Task goal
Copy every line of text from the records below word for word, leaving out the pictures.

Excerpted records
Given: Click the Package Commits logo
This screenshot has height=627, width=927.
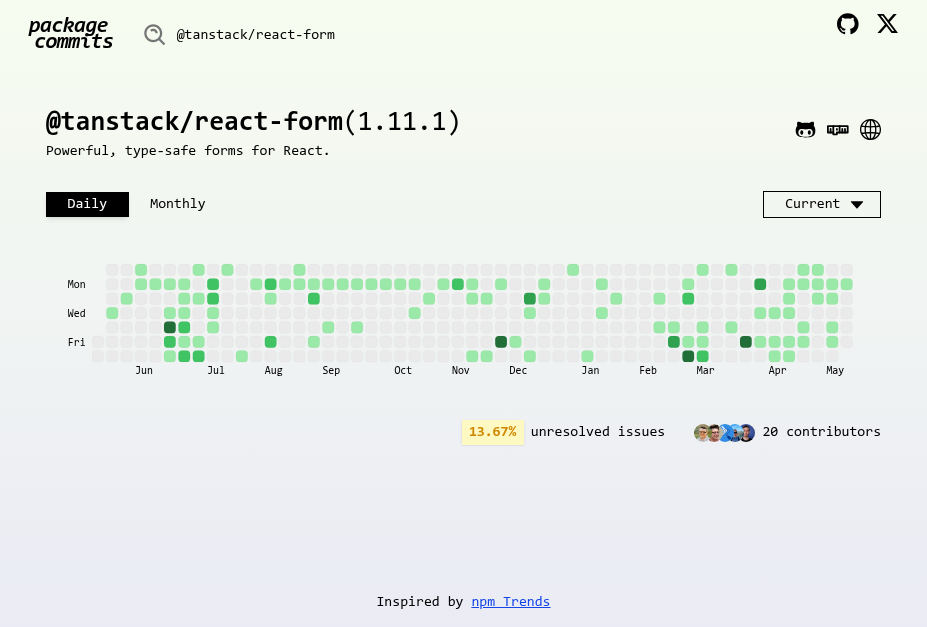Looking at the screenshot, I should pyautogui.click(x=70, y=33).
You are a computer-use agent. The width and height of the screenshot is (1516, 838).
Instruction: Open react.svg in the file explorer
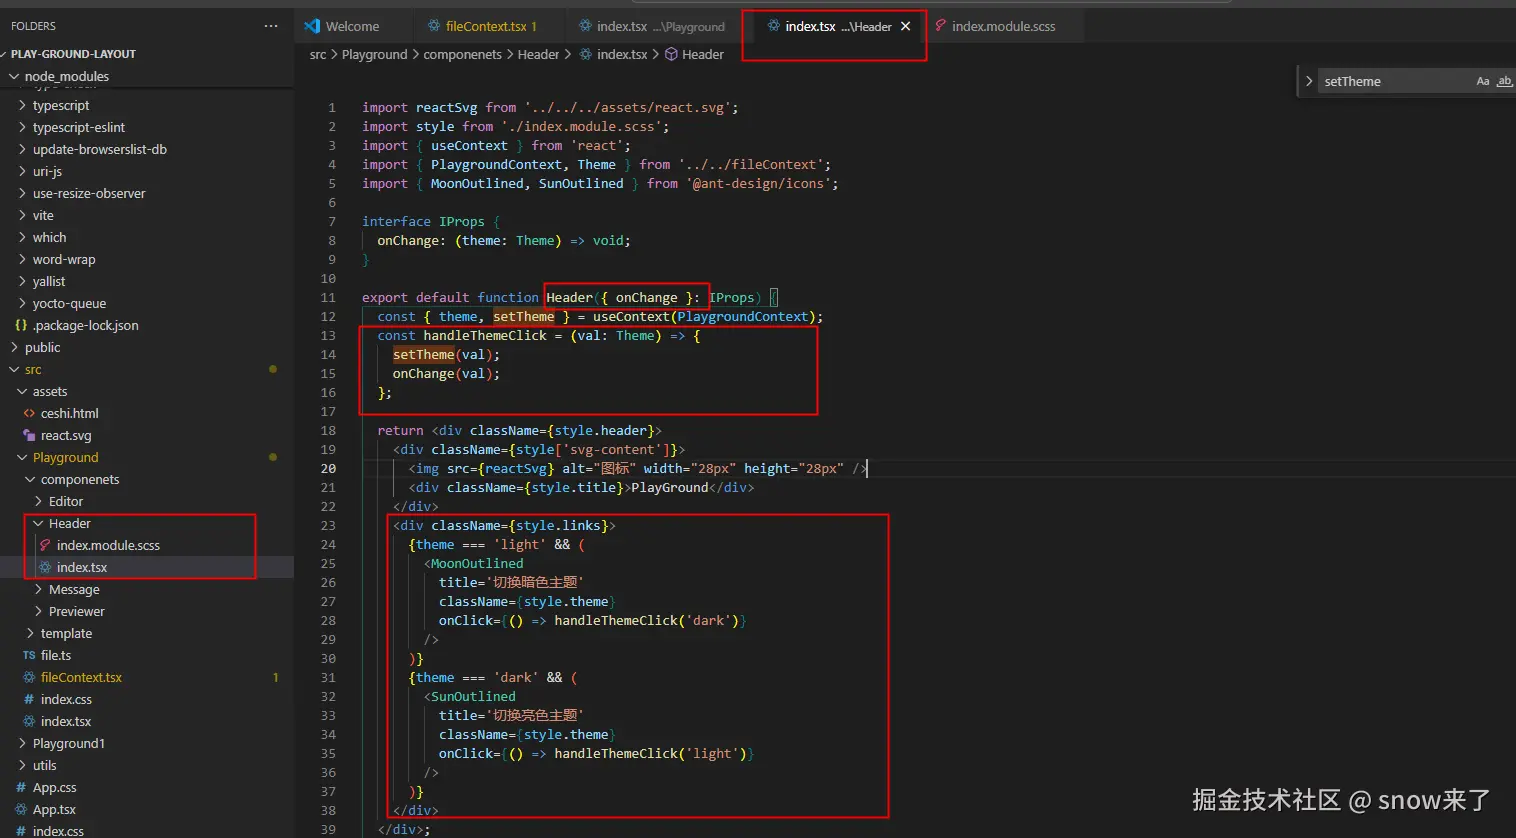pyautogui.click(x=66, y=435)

Response
Given: Click the Package Commits logo
This screenshot has height=627, width=927.
Looking at the screenshot, I should pyautogui.click(x=70, y=33).
You are a computer-use agent. The width and height of the screenshot is (1516, 838).
Instruction: Open react.svg in the file explorer
pyautogui.click(x=66, y=435)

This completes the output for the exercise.